1. First-time parents receiving home visits from nurses and trained educators regarding infant health were less likely to take their child to an emergency department (ED) during their first year of life.
2. Benefits of this First Born Program (FBP) were even evident in lower-risk groups, such as households with annual incomes greater than twice the poverty line.

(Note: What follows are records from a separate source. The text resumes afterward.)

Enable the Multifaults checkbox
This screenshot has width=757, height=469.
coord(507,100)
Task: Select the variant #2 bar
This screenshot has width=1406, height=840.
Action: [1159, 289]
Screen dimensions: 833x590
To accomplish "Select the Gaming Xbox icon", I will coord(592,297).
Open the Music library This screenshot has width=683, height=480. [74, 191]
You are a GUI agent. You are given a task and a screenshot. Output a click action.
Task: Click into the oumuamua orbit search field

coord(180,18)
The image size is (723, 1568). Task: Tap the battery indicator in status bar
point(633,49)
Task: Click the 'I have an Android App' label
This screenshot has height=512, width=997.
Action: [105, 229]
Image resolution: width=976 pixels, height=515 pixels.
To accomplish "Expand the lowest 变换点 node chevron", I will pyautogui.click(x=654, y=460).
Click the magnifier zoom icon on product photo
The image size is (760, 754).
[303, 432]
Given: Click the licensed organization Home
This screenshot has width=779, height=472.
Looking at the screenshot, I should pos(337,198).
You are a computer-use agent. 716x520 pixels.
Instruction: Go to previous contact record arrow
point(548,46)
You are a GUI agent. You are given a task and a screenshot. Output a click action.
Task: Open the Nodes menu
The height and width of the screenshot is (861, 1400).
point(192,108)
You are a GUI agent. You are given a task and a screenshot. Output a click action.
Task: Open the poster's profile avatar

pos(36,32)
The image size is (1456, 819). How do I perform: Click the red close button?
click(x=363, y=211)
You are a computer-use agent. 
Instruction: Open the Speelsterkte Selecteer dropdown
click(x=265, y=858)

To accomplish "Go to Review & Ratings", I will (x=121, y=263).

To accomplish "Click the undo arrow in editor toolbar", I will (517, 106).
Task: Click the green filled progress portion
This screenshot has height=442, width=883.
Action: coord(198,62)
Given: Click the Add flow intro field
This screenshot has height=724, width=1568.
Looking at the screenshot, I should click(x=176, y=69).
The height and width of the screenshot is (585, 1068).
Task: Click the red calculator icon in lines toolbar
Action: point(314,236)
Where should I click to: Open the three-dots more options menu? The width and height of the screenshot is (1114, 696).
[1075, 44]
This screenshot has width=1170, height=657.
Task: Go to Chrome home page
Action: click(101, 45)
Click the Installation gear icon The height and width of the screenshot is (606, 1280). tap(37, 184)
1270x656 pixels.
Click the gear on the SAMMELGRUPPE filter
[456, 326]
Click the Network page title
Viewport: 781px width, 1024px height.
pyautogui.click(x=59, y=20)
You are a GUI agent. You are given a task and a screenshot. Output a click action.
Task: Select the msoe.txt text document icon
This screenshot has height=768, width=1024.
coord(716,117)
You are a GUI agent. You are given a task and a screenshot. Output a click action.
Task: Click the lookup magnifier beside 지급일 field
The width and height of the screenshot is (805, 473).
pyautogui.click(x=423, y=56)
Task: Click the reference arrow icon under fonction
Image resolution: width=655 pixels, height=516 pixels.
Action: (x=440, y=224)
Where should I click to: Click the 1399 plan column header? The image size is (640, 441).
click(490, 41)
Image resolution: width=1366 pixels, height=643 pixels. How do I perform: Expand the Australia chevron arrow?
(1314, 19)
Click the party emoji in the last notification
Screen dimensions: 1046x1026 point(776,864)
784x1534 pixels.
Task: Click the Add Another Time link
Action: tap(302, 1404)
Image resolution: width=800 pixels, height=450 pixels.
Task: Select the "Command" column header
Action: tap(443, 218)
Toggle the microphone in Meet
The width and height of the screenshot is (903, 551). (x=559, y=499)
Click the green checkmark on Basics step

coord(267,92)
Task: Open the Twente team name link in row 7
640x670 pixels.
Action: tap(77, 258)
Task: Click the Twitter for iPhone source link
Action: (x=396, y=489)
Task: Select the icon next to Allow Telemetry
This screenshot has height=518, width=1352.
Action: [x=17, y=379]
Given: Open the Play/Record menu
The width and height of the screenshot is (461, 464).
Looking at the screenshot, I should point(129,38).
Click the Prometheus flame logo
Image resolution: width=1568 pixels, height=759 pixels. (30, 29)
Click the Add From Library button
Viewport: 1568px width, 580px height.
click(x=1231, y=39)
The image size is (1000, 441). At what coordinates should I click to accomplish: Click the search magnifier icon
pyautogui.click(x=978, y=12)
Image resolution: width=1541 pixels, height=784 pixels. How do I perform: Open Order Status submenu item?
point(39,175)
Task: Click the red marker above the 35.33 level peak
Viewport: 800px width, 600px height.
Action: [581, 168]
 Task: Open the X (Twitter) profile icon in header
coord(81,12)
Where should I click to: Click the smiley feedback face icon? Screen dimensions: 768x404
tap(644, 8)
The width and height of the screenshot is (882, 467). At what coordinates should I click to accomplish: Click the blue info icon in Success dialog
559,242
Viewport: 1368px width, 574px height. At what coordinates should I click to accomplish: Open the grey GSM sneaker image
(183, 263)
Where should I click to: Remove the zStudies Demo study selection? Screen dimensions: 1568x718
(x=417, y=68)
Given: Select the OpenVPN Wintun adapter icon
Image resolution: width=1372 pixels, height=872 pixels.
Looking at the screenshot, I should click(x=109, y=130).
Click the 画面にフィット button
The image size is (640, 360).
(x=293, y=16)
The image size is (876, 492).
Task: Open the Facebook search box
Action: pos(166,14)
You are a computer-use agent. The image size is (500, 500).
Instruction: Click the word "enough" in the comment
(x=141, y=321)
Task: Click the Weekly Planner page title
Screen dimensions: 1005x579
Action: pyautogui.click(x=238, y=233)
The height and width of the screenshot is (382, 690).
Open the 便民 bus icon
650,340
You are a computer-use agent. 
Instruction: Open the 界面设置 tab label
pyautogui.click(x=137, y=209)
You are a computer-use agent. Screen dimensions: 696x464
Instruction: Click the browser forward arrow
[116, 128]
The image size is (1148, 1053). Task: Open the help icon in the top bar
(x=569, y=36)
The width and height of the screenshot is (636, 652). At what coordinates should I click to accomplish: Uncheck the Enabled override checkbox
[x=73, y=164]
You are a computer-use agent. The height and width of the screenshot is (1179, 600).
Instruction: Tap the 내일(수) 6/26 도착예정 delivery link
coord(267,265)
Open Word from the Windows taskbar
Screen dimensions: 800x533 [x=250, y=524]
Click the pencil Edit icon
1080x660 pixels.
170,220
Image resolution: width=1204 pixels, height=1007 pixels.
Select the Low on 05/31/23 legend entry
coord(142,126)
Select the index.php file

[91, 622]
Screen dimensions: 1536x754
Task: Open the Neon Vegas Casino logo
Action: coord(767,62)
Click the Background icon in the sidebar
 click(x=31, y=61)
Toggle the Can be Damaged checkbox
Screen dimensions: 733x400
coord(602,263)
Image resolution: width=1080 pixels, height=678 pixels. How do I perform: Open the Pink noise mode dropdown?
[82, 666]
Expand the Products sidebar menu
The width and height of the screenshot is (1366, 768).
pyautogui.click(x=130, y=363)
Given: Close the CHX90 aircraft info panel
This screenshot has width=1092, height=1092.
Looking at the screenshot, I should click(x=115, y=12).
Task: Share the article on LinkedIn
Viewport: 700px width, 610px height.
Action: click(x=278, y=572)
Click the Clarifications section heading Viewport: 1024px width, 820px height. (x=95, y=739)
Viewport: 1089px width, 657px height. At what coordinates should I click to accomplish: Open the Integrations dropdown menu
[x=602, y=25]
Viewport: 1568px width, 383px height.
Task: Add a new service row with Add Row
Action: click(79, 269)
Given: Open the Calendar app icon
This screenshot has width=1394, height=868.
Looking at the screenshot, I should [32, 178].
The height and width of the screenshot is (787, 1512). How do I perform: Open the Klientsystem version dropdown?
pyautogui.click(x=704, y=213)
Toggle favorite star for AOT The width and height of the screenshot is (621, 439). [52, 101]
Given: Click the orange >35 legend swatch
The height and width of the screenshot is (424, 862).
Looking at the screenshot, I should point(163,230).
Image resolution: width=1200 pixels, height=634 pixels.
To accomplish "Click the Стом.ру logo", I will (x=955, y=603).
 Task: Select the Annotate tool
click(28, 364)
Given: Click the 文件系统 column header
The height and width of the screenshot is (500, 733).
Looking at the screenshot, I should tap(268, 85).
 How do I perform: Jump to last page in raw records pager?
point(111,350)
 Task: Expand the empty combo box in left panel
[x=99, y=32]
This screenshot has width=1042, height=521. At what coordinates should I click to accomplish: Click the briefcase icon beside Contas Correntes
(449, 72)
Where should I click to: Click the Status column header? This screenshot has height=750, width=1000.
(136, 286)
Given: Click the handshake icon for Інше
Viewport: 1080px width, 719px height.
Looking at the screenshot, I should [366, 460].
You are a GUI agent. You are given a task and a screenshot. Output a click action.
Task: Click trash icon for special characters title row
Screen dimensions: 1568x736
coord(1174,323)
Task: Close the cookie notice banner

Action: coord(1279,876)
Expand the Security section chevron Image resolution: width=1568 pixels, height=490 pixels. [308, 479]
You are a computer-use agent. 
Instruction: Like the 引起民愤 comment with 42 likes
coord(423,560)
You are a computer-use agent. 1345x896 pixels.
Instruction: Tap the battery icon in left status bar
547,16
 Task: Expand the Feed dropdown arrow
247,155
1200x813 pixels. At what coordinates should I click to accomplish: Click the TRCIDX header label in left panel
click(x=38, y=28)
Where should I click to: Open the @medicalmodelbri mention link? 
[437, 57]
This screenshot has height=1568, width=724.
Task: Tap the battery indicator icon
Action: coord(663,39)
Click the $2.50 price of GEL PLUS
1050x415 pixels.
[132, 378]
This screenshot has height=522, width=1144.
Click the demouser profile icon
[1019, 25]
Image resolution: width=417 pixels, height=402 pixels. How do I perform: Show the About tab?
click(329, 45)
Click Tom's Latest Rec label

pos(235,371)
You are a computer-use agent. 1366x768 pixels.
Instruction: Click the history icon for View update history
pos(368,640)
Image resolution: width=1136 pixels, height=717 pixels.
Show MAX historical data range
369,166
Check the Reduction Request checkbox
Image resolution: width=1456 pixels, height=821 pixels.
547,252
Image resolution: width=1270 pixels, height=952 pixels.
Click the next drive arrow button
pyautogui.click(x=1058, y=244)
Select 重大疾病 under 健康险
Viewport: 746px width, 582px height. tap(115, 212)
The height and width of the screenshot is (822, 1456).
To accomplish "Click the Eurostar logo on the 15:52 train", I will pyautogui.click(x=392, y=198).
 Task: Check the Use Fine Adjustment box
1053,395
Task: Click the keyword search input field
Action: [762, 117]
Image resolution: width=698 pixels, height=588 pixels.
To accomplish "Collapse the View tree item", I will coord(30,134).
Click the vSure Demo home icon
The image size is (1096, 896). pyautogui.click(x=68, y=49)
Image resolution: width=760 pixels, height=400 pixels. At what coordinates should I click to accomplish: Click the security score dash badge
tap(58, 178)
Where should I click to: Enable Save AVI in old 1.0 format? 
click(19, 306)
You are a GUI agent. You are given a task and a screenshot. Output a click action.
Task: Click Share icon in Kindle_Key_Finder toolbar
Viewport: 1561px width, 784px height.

Evidence Rating Level: 1 (Excellent)
Study Rundown: Federal funding for home visit programs for new parents and their children is on the rise. Evidence has suggested that such programs promoting infant health and parent education can decrease the use of both emergency and family medical care. One question regarding delivery is whether these visits must be conducted by health care workers (most commonly nurses) to be effective, or if visits by trained paraprofessionals could have a similar positive impact. To address this question, researchers conducted a randomized controlled trial at one site of the FBP, a home visiting program for parents and their first-born children. Results suggest that home visits reduced the probability of visiting an ED and having an above average number of visits (within the sample) to a health care provider during the child’s first year of life. Such benefits were seen even among lower-risk groups, including mothers with more than a high school education, non-single and non-teenage mothers, and caregivers with a household income >$45,000. Limitations of this study included its inability to evaluate biases within the interviewed sample versus the full, randomized sample, and its reliance on word-of-mouth data. Additionally, only binary outcomes were considered, so it is unclear whether the overall health care burden was impacted by the FBP. Nevertheless, continued federal support and information delivery for home visiting programs employing both nurses and trained paraprofessionals is likely to be beneficial.
Click to read the study, published today in Pediatrics
Relevant Reading: Effectiveness of home visiting in improving child health and reducing child maltreatment
Study Author, M. Rebecca Kilburn, PhD talks to 2 Minute Medicine: Senior Economist, RAND Corporation, Santa Monica, California.
“While pediatric professional guidelines have emphasized the role of pediatricians in helping educate parents, the pediatric community is increasingly encouraged to learn about community resources that can supplement pediatricians’ guidance on parenting practices and connect families with services. Home visiting is cited as a type of community resource with a strong evidence base, and American Academy of Pediatrics policy statements recommend home visiting models that use professionals (i.e., nurses) rather than paraprofessionals and models that are targeted at specific populations rather than universal models. This study finds that children in families randomly assigned to a home visiting program had less health care use in their first year, demonstrating that a universal prevention home visiting model delivered by a nurse-parent educator team can reduce infant health care use.”
In-Depth [randomized controlled trial]: Participants included 244 first-born children and their primary caregivers in Santa Fe County, New Mexico. Due to limited funding, this FBP site employed a random lottery for treatment assignment, providing an opportunity to conduct a randomized control trial to investigate the impact of home visiting on health care usage. Although researchers did not have contact with all initially randomized children, they conducted interviews with 88% of families that enrolled in the study. In addition to collecting demographic information, researchers created binary variables to assess ED visits, hospital admissions, medical attention for injuries (all ≥1 vs. 0), and greater than average visits to a primary care provider (≥9 vs. <9) during the first year of life. Analysis was conducted using both intention-to-treat (ITT) and contamination-adjusted ITT (CA-ITT) models. The latter model was useful for this sample, as 21% of those allocated to receive the intervention did not actually receive it. Analysis suggested that the FBP and control groups were comparable across an array of demographic variables including maternal education, household income, and maternal adverse childhood experiences (p > 0.05). FBP children were less likely to have visited an ED (FBP mean = 0.28, control mean = 0.42, CA-ITT p = 0.038) and less likely to have gone to a primary care physician ≥9 times (FBP mean = 0.29, control mean = 0.49, CA-ITT p = 0.001). These benefits remained significant when limited to lower-risk families, such as mothers with more than a high school education (ED: p = 0.049, primary care: p = 0.002) and households with annual incomes >$45,000 (ED: p = 0.028, primary care: p = 0.005).